You’re at the park, lounging on a colorful blanket that perfectly contrasts with the grass. At a concert, neon lights reflecting off your glistening forehead. In front of the historical monument that subtly displays your love of culture. Or maybe you’re just lying on the couch feeling sexy.
Then it happens: You tussle your hair, extend your arm, smile/smize/duck-face/wink, and snap a selfie. It’s blurry. You snap again. Once more. Yes, that’s golden. You delete the ugly ones and post the cutest take with a breezy or self-deprecating caption: “Just another day at the park!” or “Nothing better than a night in!”
Don’t say you haven’t done it. According to Google statistics, about 93 million selfies were taken per day as far back as 2014, and on Android devices alone. One poll found that every third photo taken by those aged 18 to 24 is a selfie. You take selfies, I take selfies, we all take selfies.

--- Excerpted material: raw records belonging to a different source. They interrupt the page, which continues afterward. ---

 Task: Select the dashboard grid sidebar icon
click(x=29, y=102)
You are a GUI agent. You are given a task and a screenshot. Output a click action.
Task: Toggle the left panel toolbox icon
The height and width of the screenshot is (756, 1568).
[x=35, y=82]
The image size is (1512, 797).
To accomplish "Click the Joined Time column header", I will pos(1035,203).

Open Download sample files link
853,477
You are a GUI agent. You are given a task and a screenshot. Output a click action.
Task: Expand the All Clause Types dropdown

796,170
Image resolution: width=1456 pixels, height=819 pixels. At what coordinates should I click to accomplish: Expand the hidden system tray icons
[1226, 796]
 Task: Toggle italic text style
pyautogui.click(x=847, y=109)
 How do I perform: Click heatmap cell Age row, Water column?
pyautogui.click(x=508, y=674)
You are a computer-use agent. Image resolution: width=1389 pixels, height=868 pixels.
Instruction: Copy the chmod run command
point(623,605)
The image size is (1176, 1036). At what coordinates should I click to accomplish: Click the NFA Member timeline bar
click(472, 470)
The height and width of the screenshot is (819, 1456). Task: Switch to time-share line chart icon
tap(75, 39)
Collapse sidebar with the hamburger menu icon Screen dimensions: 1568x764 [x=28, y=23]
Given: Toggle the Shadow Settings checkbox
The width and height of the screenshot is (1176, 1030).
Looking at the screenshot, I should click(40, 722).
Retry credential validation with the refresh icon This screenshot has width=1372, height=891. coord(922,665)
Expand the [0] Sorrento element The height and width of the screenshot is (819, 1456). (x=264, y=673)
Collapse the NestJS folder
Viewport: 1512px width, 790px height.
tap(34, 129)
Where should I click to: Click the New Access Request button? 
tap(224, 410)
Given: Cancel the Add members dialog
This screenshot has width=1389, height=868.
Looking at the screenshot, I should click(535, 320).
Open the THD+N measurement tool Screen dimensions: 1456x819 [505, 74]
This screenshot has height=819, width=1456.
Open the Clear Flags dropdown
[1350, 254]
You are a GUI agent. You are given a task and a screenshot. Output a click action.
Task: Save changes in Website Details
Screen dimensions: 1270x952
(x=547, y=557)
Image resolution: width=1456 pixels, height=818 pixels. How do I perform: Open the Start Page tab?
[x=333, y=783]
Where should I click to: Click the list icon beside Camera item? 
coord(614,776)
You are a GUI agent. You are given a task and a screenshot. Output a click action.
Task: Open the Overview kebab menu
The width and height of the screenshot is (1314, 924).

Even so, according to a new study by German researchers in Frontiers in Psychology, most of us would prefer to never see a selfie again. While 77% of the 238 people surveyed regularly took selfies, 62-67% believed that there’s some potential negative consequences of selfies, such as damaged self-esteem, and 82% of participants said they would prefer to see more normal photos and less selfies on social media.
The key to this “selfie paradox” is selfie-perception: Participants consistently rated their own selfies as self-ironic and authentic, while they nearly always (90% of the time) declared others’ selfies self-presentational and superficial. (They also assumed others were having more fun than they were while taking selfies.)
This paradox is explained by a simple psychological theory dating back to the early 1970s: the self-serving bias, an ego-based attribution. “We naturally try to explain our behavior in terms that flatter us and put us in a good light,” says Sarah Diefenbach of Ludwig-Maximilians-University in Munich, the study’s co-author. “Self-presentational motivations may be associated with narcissism and regarded as less reputable, and therefore attributed to others rather than to oneself. For oneself, one prefers relations to be more reputable character traits such as self-irony or authenticity.”
It’s not all bad: Self-presentational motivations can also actually help personal development, says Pamela Rutledge, director of the nonprofit Media Psychology Research Center. She argues that “aspirational” selfies, or those intended to present one’s “best self” aren’t just about gathering “likes”—they’re also actually an effective way for people to see a path toward behaviors and attributes they desire for themselves.
“Posting high points in life increases confidence, empowerment, gratitude, and appreciation through mindfulness, and the ability to visualize desired outcomes,” says Rutledge.
Ultimately, it shouldn’t be so surprising that we presume our self-shot photos are ironic and genuine, while others roll their eyes. And yet we generally don’t realize we’re being hypocrites.